(Dataset entries)
-------
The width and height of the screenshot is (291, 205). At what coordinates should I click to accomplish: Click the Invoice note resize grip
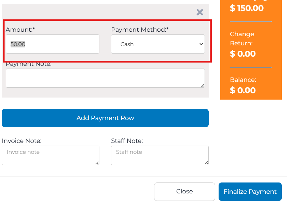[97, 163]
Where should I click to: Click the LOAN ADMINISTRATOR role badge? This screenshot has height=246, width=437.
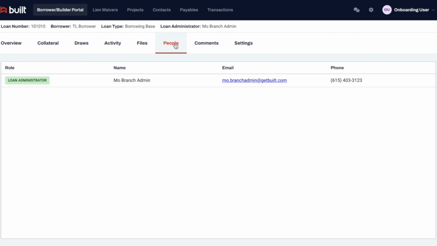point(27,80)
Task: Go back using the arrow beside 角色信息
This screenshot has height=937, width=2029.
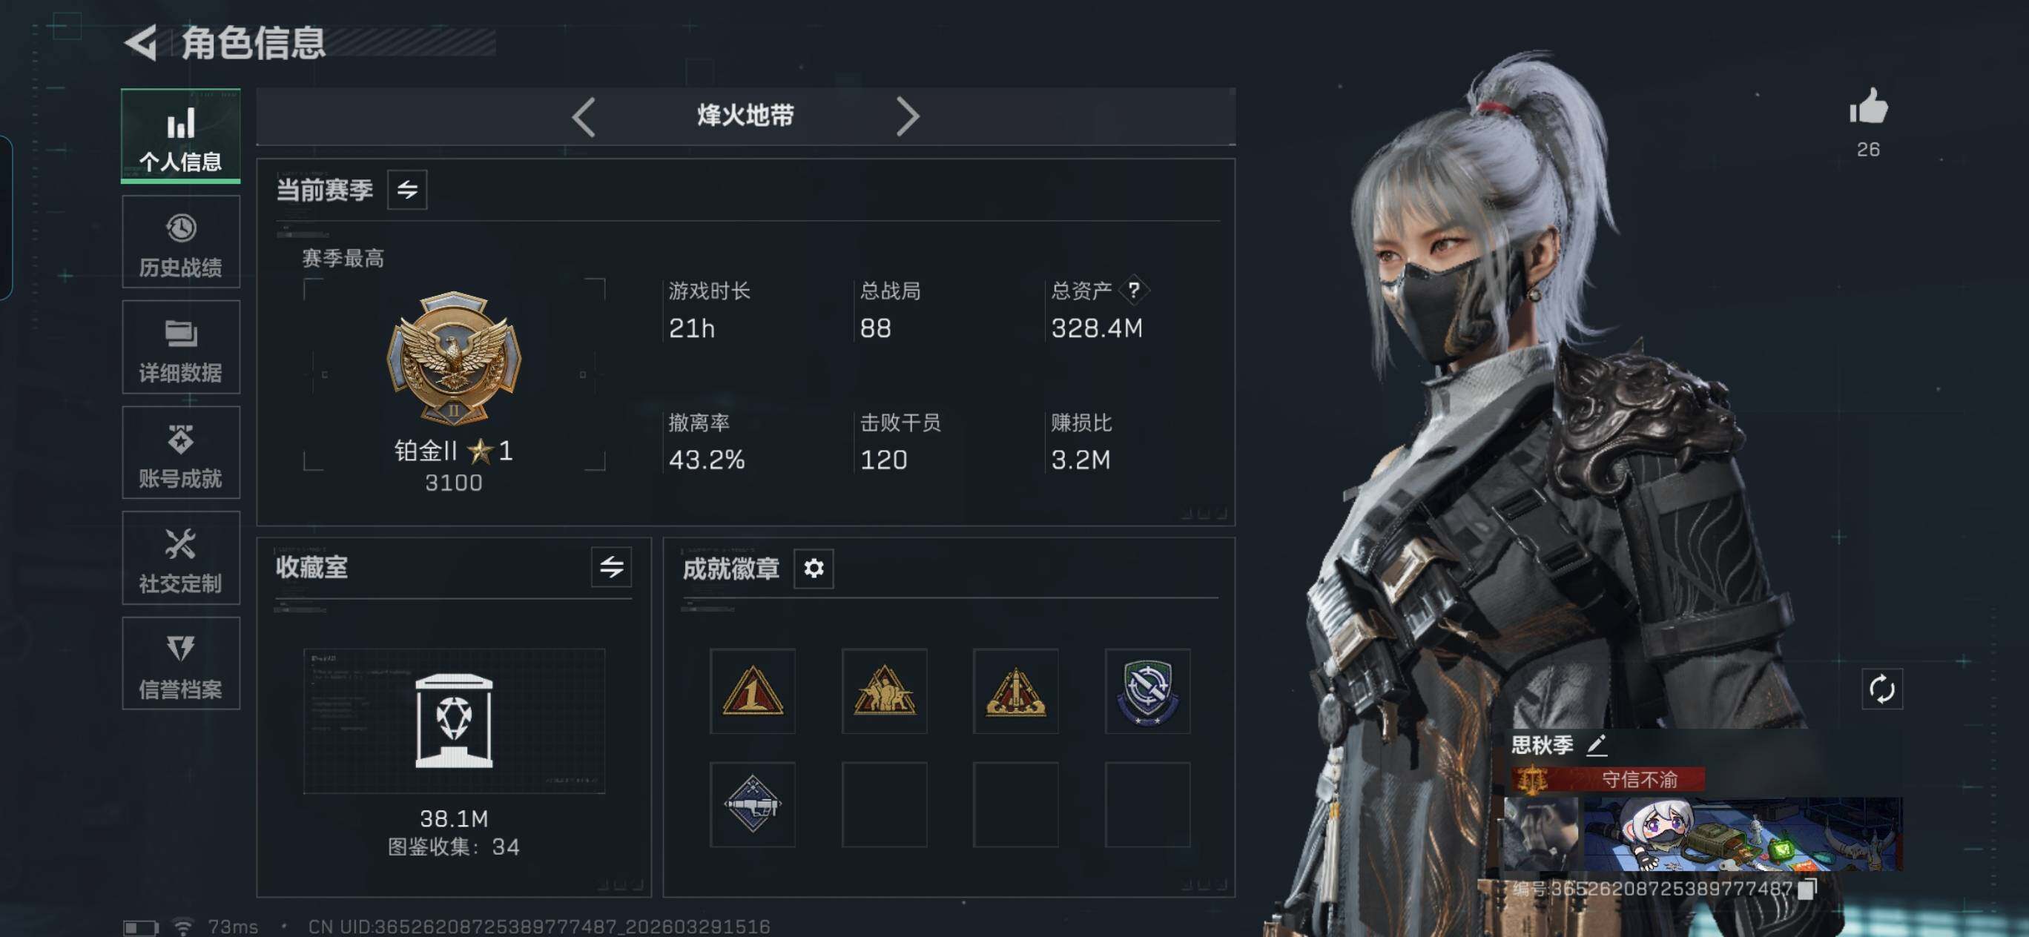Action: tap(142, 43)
-------
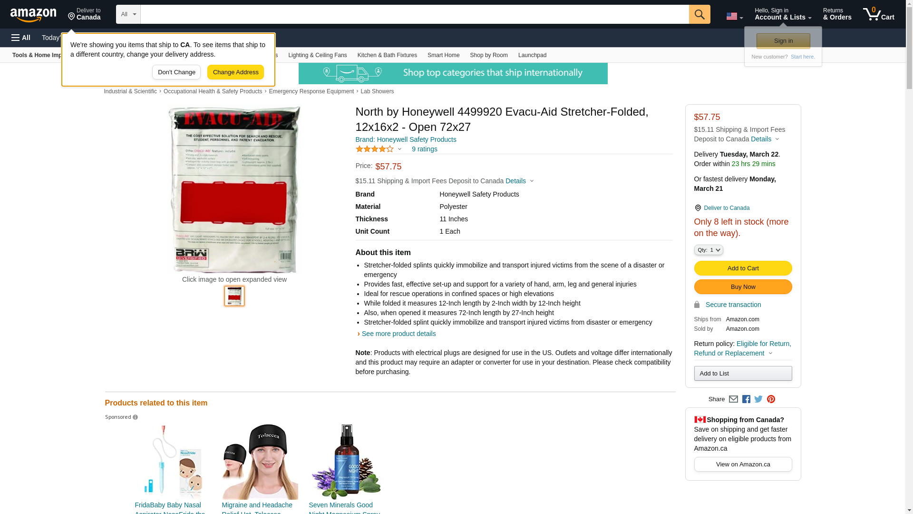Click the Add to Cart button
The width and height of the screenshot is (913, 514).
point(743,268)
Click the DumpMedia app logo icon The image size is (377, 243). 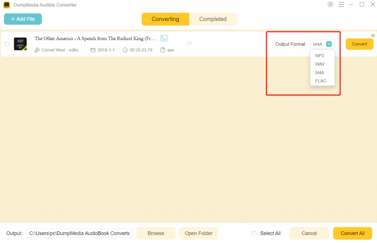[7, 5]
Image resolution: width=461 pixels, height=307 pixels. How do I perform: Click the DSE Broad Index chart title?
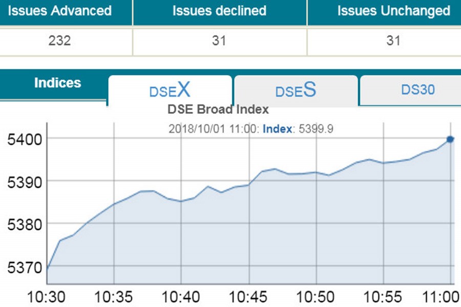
-------
▶ _Problem statement_
Using the data above, copy exactly the lines from the one containing "The width and height of the screenshot is (291, 205)." to the one containing "Task: Go back using the arrow beside 角色信息", inclusive. Exclude the pictures.

▶ _Solution to the exercise_
The width and height of the screenshot is (291, 205). At what coordinates should I click to accomplish: Click the Invoice note resize grip
[97, 163]
Where should I click to: Click the LOAN ADMINISTRATOR role badge? This screenshot has height=246, width=437.
point(27,80)
Task: Go back using the arrow beside 角色信息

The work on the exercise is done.